Excerpt to read Start Marker

MOBILE, Ala. (AP) — An attorney for Alabama death row inmate Danny Joe Bradley, who was convicted of the 1983 rape and murder of his 12-year-old stepdaughter, has asked a federal appeals court to block his scheduled execution next week.
But prosecutors said the 48-year-old Bradley, of Piedmont in northeast Alabama, has exhausted his appeals and his execution by lethal injection, set for Feb. 12 at Holman prison near Atmore, should not be delayed.
It is the second of five executions scheduled in the first five months of this year, an unusual grouping for Alabama, which had no executions last year.
Bradley attorney Theodore A. Howard of Washington, D.C., said Tuesday by e-mail that the Atlanta-based 11th U.S. Circuit Court of Appeals was asked to stay the execution because the appeals court has not settled a DNA issue pending before it in Bradley's case.
DNA testing was not available when Bradley was tried, and the Alabama Supreme Court in 2001 granted him a stay of execution pending DNA testing of evidence.
It turned out that some critical evidence sought — rape kit swabs, slides from the autopsy and semen-stained clothing of the 12-year-old girl — had been lost, but bedding items were found. A federal judge in Birmingham in 2007 denied Bradley's suit over the missing evidence. Bradley appealed to the 11th Circuit, which has not yet ruled.

Excerpt to read End Marker
Source data Start Marker

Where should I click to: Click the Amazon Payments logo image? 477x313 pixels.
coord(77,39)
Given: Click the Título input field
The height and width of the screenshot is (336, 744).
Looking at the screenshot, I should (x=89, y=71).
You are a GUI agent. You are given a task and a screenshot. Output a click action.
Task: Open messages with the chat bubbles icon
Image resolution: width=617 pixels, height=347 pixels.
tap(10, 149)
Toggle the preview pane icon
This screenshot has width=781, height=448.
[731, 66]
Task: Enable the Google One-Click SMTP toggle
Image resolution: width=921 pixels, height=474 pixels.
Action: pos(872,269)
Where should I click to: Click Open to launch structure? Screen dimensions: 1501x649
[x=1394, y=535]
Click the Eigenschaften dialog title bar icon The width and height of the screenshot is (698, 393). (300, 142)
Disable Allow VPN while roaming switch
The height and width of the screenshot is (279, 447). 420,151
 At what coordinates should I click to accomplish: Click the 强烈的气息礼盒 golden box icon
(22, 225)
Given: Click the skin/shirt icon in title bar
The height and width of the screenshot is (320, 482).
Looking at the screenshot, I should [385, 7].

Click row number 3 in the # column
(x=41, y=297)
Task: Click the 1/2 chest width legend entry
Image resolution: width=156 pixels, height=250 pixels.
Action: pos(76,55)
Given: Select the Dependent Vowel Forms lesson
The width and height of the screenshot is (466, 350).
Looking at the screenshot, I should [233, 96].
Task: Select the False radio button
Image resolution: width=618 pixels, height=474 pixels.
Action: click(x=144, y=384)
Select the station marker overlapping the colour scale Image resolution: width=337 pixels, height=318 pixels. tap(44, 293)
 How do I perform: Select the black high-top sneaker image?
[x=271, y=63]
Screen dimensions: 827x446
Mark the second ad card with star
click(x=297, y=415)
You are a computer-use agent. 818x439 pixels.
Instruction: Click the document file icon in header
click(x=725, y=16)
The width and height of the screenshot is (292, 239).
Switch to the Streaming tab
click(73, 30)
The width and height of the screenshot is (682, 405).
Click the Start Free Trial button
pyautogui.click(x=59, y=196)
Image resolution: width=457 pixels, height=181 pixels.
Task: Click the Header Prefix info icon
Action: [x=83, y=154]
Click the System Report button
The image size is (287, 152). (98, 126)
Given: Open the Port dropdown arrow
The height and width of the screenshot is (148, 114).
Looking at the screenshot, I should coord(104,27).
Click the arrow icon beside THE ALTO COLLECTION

Source data End Marker

**Task set:**
**a.** According to the article about Danny Joe Bradley's appeal, where is Bradley's execution scheduled to take place?
**b.** Pick up the article about Danny Joe Bradley's appeal after its final sentence and keep writing.

**Responses by task:**
**a.** At Holman prison near Atmore.

**b.**
Assistant Attorney General Clay Crenshaw, Alabama's capital litigation chief, has urged the 11th Circuit not to delay the execution. In a recent filing with the appeals court, he said that bedding items, which were kept as evidence, were DNA-tested, establishing Bradley's guilt without a doubt.
It was unclear Tuesday when the appeals court might rule on the stay request.
The stay Bradley received in 2001 came one week before he was to die.
His conviction was in the Jan. 24, 1983, killing of his stepdaughter, Rhonda Hardin. Bradley was caring for the girl and her younger brother, Gary "Bubba" Hardin, when she was raped, sodomized and strangled after her brother went to sleep. The children's mother was in the hospital.
Rhonda's body was found the next morning in some woods less than a mile from Bradley's apartment. Her brother later testified in the Calhoun County trial that Bradley had frequently rendered the children unconscious by squeezing their necks.
In Alabama's most recent execution, 62-year-old James Harvey Callahan, also of Calhoun County, was given a lethal injection last month for the 1982 kidnapping, rape and killing of a Jacksonville woman.